A friend of mine recently complained that my dog has stinky breath! Isn’t “doggie breath” normal?

That potent “doggie breath” is more than just an unpleasant odour. It can actually signify a potentially serious health problem: dental disease.

Dental disease is very common – so common, in fact, that an estimated 80 per cent of dogs will have some form of the disease by age three. Apart from bad breath, other symptoms include red, swollen gums, yellowish or brownish tarter on the teeth, loose teeth and blood left behind on chew toys.
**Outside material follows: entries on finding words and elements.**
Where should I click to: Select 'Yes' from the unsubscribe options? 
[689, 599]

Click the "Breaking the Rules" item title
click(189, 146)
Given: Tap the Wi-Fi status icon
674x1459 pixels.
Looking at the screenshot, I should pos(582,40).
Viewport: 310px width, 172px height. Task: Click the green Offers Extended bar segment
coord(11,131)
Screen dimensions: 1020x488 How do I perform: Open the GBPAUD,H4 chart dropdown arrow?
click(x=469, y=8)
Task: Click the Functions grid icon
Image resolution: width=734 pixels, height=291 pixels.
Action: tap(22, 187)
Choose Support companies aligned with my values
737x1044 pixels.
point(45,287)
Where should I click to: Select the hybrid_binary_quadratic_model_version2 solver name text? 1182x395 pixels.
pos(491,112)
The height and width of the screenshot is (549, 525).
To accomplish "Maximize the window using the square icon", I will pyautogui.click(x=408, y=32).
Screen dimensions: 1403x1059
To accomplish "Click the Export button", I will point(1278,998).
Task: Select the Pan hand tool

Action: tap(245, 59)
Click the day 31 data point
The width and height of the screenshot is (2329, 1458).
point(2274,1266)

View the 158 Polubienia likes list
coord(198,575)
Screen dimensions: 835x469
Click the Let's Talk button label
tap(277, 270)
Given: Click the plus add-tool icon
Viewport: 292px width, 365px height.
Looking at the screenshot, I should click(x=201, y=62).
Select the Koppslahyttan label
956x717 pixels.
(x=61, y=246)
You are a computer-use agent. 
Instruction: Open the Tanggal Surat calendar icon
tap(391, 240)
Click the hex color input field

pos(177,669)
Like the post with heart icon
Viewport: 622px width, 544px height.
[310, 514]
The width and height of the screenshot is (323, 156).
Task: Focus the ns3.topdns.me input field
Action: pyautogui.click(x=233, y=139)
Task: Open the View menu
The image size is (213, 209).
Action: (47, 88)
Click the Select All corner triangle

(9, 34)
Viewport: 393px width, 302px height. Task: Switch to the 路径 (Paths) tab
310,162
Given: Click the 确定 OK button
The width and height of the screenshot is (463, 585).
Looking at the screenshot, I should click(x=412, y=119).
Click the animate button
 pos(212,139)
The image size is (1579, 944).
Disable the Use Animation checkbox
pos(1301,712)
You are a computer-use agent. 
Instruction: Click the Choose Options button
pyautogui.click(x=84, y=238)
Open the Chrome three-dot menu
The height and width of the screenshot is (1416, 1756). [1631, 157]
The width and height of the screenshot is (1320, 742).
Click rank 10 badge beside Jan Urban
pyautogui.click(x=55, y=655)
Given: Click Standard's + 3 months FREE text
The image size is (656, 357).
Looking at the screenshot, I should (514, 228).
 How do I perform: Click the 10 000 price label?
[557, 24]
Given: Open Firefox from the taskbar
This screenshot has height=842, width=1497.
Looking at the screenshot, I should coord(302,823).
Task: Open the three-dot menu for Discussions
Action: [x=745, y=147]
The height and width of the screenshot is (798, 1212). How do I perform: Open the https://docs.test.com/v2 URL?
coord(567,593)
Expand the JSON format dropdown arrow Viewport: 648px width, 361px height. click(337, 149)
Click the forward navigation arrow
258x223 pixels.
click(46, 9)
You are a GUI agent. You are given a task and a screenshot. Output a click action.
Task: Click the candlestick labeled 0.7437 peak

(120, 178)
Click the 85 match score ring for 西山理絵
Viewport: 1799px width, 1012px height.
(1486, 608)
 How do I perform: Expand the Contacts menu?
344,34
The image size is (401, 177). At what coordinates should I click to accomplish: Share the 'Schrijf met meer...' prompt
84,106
Vet checking teeth of dog during appointment

Not surprisingly, dental disease is painful. Dogs with the disease have sore mouths and may have difficulty at mealtimes – chewing on only one side or dropping food as they eat. They may even lose their appetite. Dogs may also be reluctant to chew on toys or shy away when someone reaches for their head.

Dental disease can be present without any obvious signs of pain, however, and still be cause for concern. Bacteria from the mouth can spread through the bloodstream to the kidneys, liver and heart, causing damage to these vital organs. Left untreated, dental disease can shorten a pet’s life span.

Dog at vet getting teeth checked

Because dental health has such a significant impact on a dog’s overall well-being, the best thing to do is have your dog’s teeth checked by a veterinarian as part of a routine health exam. The veterinarian may recommend:

  • Brushing your dog’s teeth every day or at least every other day. (Less frequently than this is of virtually no value to preventing dental disease.)
  • Giving your dog nylon or rubber chew toys to help scrape away plaque and tarter.
  • Feeding your dog a special veterinary dental diet to help slow down the formation of plaque and tartar.
  • A professional dental cleaning, which requires your dog to be under general anaesthetic. Teeth cannot be safely and thoroughly examined and cleaned – especially under the gum line – while a dog is awake.
  • Depending on how far the disease has progressed, your dog may also require tooth extractions.